The British royal family is facing increasing criticism after Meghan Markle and Prince Harry’s bombshell interview with Oprah Winfrey. The couple revealed shocking details about life as royals, including the racism suffered by Markle, who is biracial. On Thursday, Prince William was approached by reporters.
Sky News reporter: “Sir, have you spoken to your brother since the interview?”
Prince William: “No, I haven’t spoken to him yet, but I will do.”
Sky News reporter: “And can you just let me know: Is the royal family a racist family, sir?”
Prince William: “No, we’re very much not a racist family.”
The New York Assembly has opened an impeachment inquiry into sexual misconduct allegations against Governor Andrew Cuomo, as well as his cover-up of COVID-19 deaths at nursing homes. It could lead to New York’s first impeachment effort in over a century. Meanwhile, the sixth and most recent public accusation against Cuomo — that he groped an aide last year at the Executive Mansion — has been reported to the Albany Police Department for possible criminal prosecution.
In Brooklyn, New York, community members joined healthcare workers outside of Kingsbrook Jewish Medical Center Thursday, demanding a reversal to Governor Cuomo’s plans to close inpatient services at the hospital. Some 80% of Kingsbrook patients are Black, and community leaders warn its closure would exacerbate unequal health outcomes and disease burden in a neighborhood that’s already one of the hardest hit by the pandemic. This is community organizer and city council candidate Anthony Beckford.

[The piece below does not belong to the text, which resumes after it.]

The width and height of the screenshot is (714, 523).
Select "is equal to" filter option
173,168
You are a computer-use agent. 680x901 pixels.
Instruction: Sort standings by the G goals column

Anthony Beckford: “The more that they take away our housing, the more that they take away our food sources — and now they’re taking away our healthcare — this shows you that there’s a war on the community that must be addressed. It can no longer be ignored, because, at the end of the day, at a blink of an eye, this will all be gone. But we must make sure we fight, so that way it stays. But we must also hold their feet to the fire, because while they’re getting richer, they’re siphoning the money and the resources out of our communities as we struggle more and more. This is a working-class community that has gone through so much suffering over the years, and it must stop.”